In this task, we want to implement a new Airflow operator for moving data from point A to B.
The first use case will be to move data from HDFS to the clouddumps servers.
Something like:
publish = PublishData( source = "hdfs://wmf/data/archives/file_export", targets = ["sftp://clouddumps1001", "sftp://clouddumps1002"] )
Context:
In T366248#11152410, @BTullis wrote:In T366248#11145000, @xcollazo wrote:We need to add the step that syncs from hdfs to public. Not sure how that should be done.
In HDFS, we have folder /wmf/data/archive where you can move your files to. Let's say you do it to /wmf/data/archive/cirrus-search-index/{date}/blah.
Then you can set an hdfs_tools::hdfs_rsync_job in puppet to rsync from that HDFS path to the clouddumps* nodes that serve the dumps (examples here).
I'd say that there are some other options to be considered, too.

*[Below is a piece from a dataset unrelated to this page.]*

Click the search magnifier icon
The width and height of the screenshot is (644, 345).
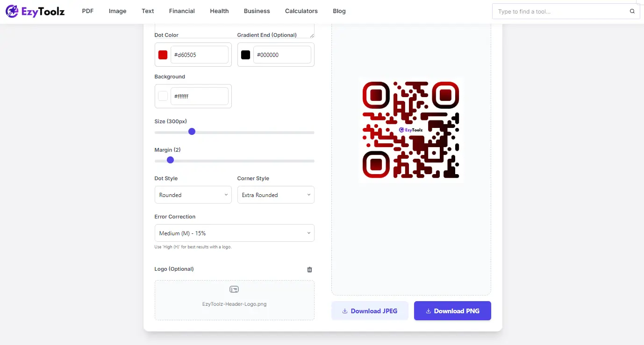[632, 11]
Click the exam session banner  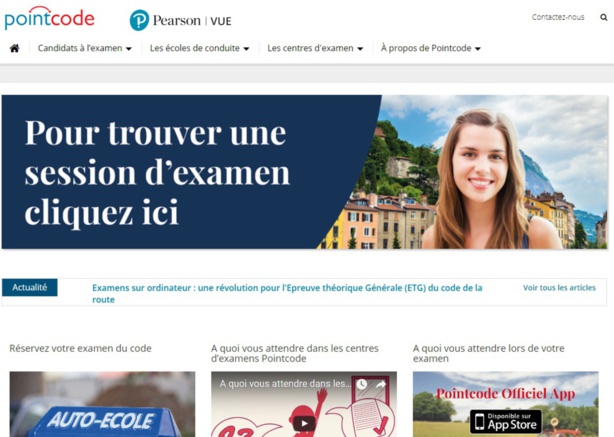(x=305, y=172)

That puppet based mechanism that calls hdfs-rsync will work, but it's maybe a bit of a legacy way to do it.
When we migrated the dumps v1 to Airflow recently, we needed to find a way to publish from the CephFS mount point /mnt/dumpsdata to the clouddumps hosts.We created a sync-utils container image and we then add specific tasks into our DAG that is responsible for publishing the files created.
In the case of the dumps, we found that the best option was to use parallel-rsync and specify both clouddumps1001 and clouddumps1002 as the targets.
This allows us to have one task that either successfully publishes to both target locations, or it fails.So for example, if you look at the current cirrussearch dumps, you will see that they have a sync_cirrussearch_dumps task, which calls parallel-rsync with these custom arguments.
There are many options around how you would schedule and trigger these publishing tasks, so they don't all need to be sequential like the example shown here.However, for this requirement it would be a little different, because the source files are presumably going to be created on HDFS, rather than CephFS.
This means that we won't be able to have the source directory mounted as a locally available file system.I think that we have at least a few ways that we could tackle this, though.
One that occurs to me immediately is that we could use rclone instead of parallel-rsyncrclone already has an hdfs remote capability built-in, so we could use this for one side of the connection and an sftp remote on the other side.
We would be able to give it access to the kerberos credential cache and Hadoop configuration files for the HDFS connection, and the SSH private key for the SFTP connection.Then we could just execute an rclone sync command and supply the source and destination paths.
@xcollazo - I can see this being a good option for T384381: Airflow jobs to do monthly XML dumps as well.